Olson shot back that his client was being subjected to a process governed by officials who were appointed in violation of the Constitution.
But Alito pressed on, wondering aloud whether “there is no money issue involved here?” Olson acknowledged the billions of dollars at stake in the debt restructuring, prompting Alito to quip that Olson’s client “wants more of it.”
Kagan suggested that the tests proposed by Aurelius, on the one hand, and the government and the board, on the other, might not be that different after all. If you can agree on a test, Kagan observed to Olson, that is “not a bad thing.”
After Olson again stressed that the board was acting “primarily nationally,” Sotomayor noted that the government and the board regard the board’s duties as local – dealing, for example, with the budget.
Olson pushed back, pointing the justices to PROMESA itself. The insolvency of a U.S. territory is not a local matter, he declared. Congress wanted to avoid a “fiscal catastrophe” and a “humanitarian crisis.”
But Justice Brett Kavanaugh appeared unconvinced. “If we conclude that the board’s powers are primarily local,” he asked, “do you lose?”
Arguing on behalf of a labor union that represents employees of Puerto Rico’s electric utility, lawyer Jessica Mendez-Colberg pleaded with the justices to overrule the Insular Cases, a group of Supreme Court cases dating back to the early 20th century that allow Americans in U.S. territories to be treated differently. Referring to the words on the front of the Supreme Court building, she contended that “Equal Justice Under Law should mean the same thing here as in Puerto Rico.”
The justices mostly allowed Mendez-Colberg to speak without interruption.
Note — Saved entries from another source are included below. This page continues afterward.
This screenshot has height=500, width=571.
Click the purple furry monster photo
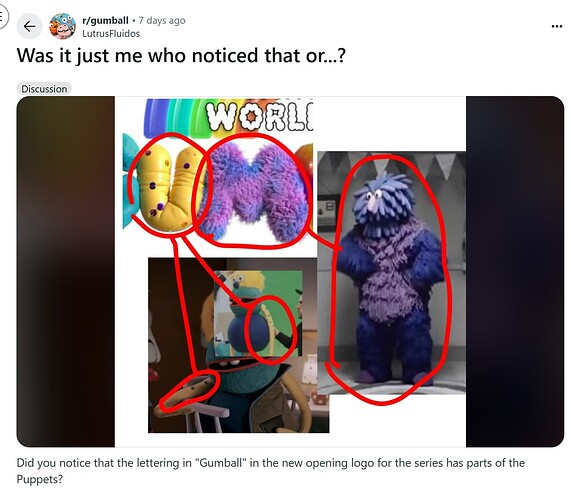click(391, 272)
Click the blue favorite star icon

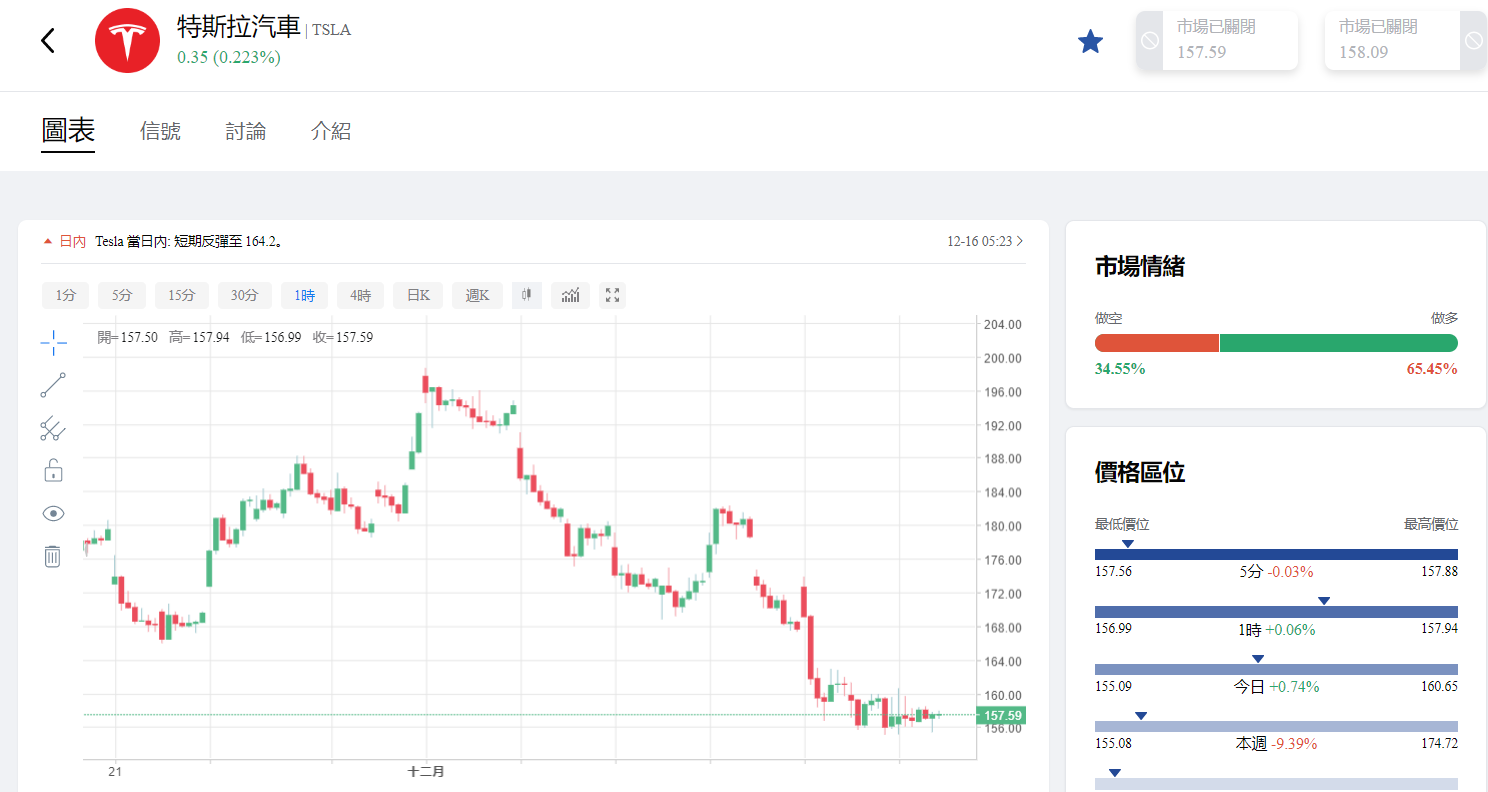click(x=1090, y=41)
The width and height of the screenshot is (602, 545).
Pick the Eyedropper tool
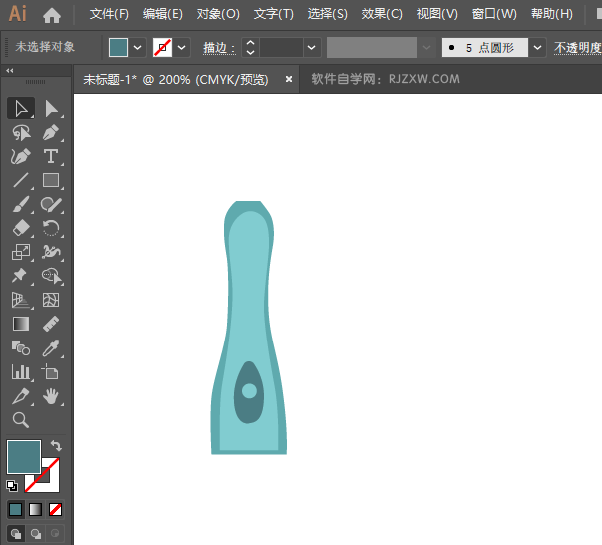coord(51,349)
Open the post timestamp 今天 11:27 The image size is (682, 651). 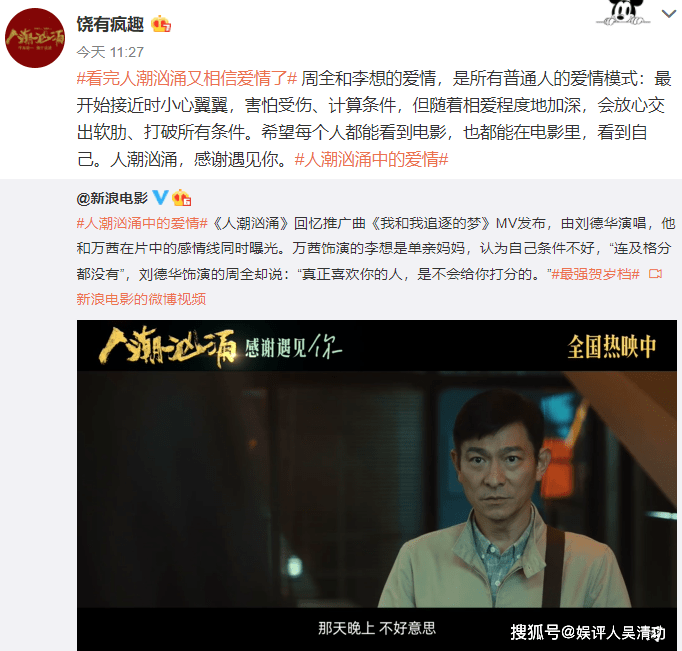[110, 52]
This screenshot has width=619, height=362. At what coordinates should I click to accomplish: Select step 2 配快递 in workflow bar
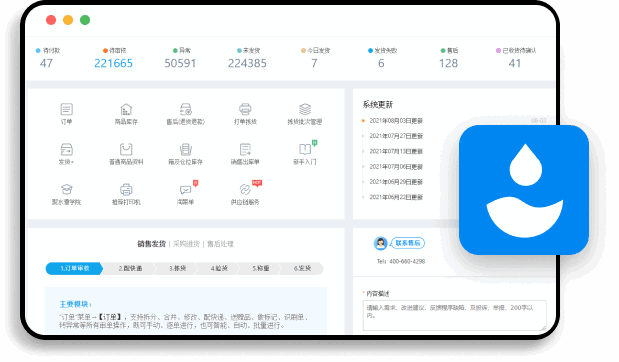130,268
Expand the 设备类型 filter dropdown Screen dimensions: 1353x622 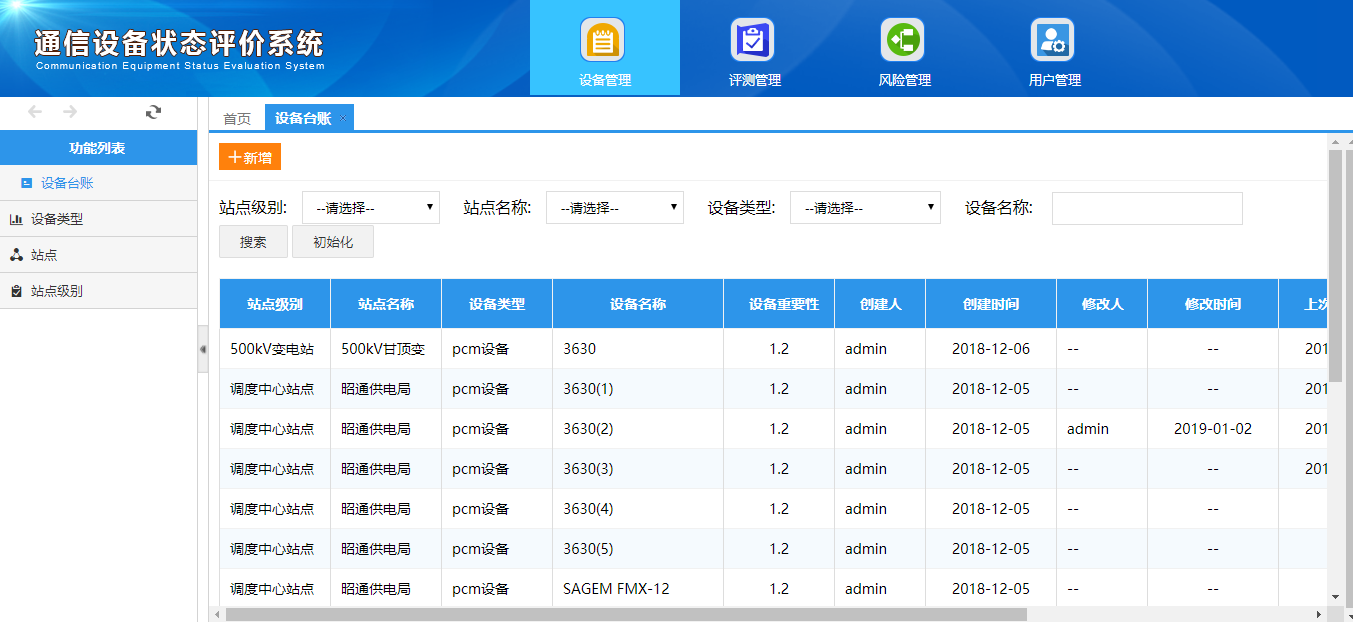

Only Roberts spoke up, telling her that he thought “the argument was whether the appointments clause” applies to the board. “I just don’t see the pertinence” of the Insular Cases to this issue, he concluded.
In his rebuttal, Verrilli contended that the challengers had filed this lawsuit “because they want a new board.” If the board members’ appointments are deemed invalid, he continued, the challengers will fight ratification of the board’s prior decisions “tooth and nail” for “years and years.” But, he made clear, there is no need to reach the issue of a remedy for a violation of the appointments clause at all. And although predicting the outcome of a case based on the oral argument is always hazardous, it seemed likely after this morning’s argument that there are at least five justices who agree with Verrilli. A decision is expected sometime next year.